Objectives: To characterize the trends in the use of RWE submitted in MAAs.
Methods: We examined trends in RWE use and regulatory feedback on drug submissions containing RWE as supportive or substantial evidence in MAAs from January 2021 to present, focusing on therapeutic areas, type of RWE, and common practices in submissions. Publicly available documents, including FDA reports and EMA assessments, were extracted and reviewed. Two independent reviewers extracted and categorized the RWE. Descriptive analyses were conducted to identify trends in the characteristics of drugs and of the RWE.

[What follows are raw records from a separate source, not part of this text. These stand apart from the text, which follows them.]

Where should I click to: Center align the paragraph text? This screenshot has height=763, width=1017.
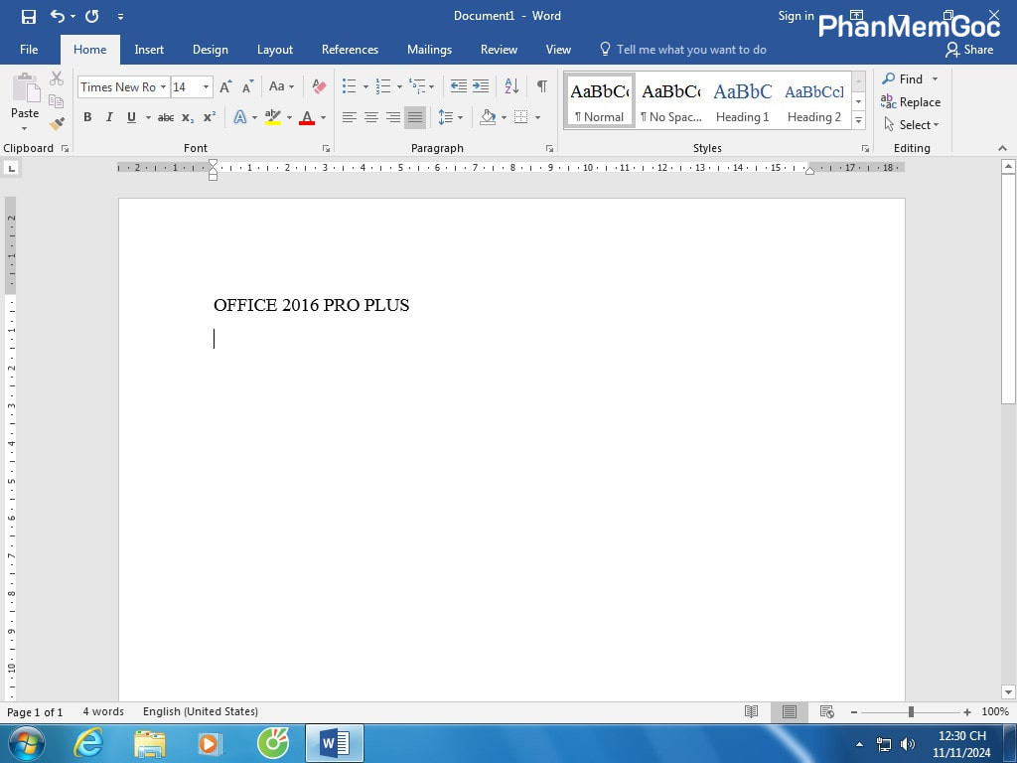pyautogui.click(x=370, y=117)
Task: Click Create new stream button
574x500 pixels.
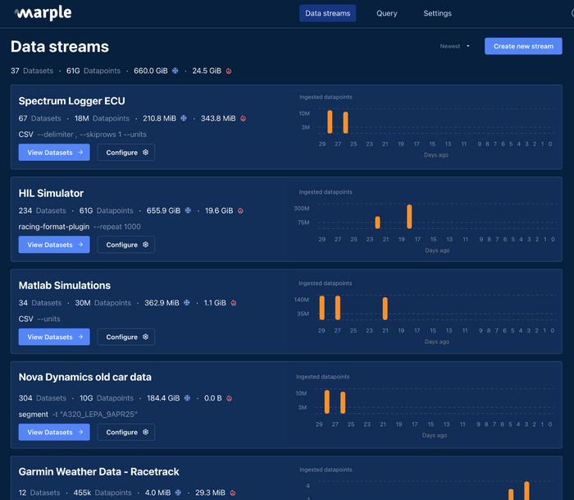Action: pos(523,46)
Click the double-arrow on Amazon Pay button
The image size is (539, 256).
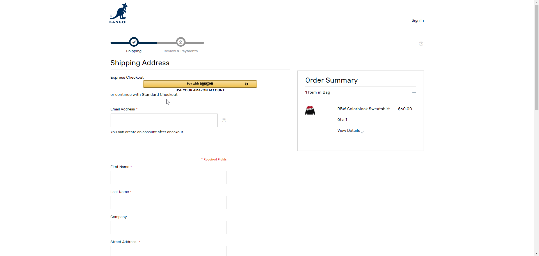coord(246,84)
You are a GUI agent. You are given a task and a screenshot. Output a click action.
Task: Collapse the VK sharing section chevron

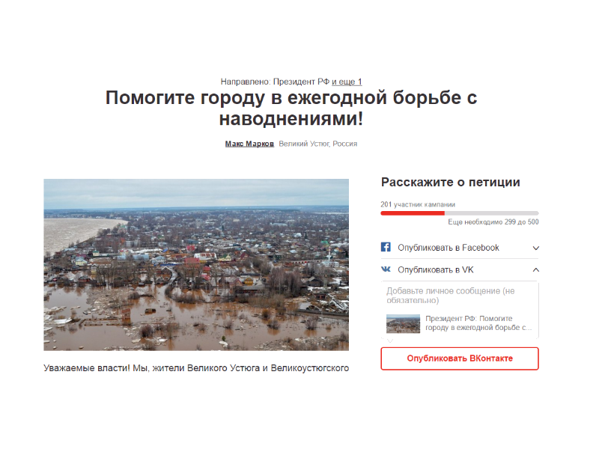(535, 269)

Results: Seven medicines were analyzed: idecabtagene vicleucel (ide-cel), omburtamab, sotorasib, alpelisib, palovarotene, tacrolimus, and omaveloxolone. All medicines (100%) were orphan or ultra-orphan drugs. Three of the seven drugs (42.8%) were for oncology or hematology while the remaining four (57.1%) were indicated for rare diseases. In the US, 5/7 (57.1%) were first-in-class for the respective therapeutic areas, while 2/7 (28.6%) were for additional indications. The majority (6/7) had substantial RWE in the MAAs. Trends revealed varying levels of reliance on RWE, with 4/7 (57.1%) MAAs containing externally controlled arms (ECAs) using real-world data (RWD). Two of the four ECAs were accepted by the FDA, of which one was post-hoc and confirmatory. MAAs for expanded indications had heavier reliance on RWE. Five MAA reviews noted either sponsor submission of patient-level data or FDA reanalyzing or evaluating the patient-level RWD. A total of 2/7 (28.6%) reviews noted FDA audits or site inspections related to the RWE/RWD submitted.
Conclusions: MAAs containing RWE submitted to the FDA were predominantly for rare diseases medicines and for first-in-class indications. Acceptability of RWE varied based on entire body of evidence. Further investigation into factors influencing RWE acceptability and its integration into MAAs across other regulators such as EMA is warranted.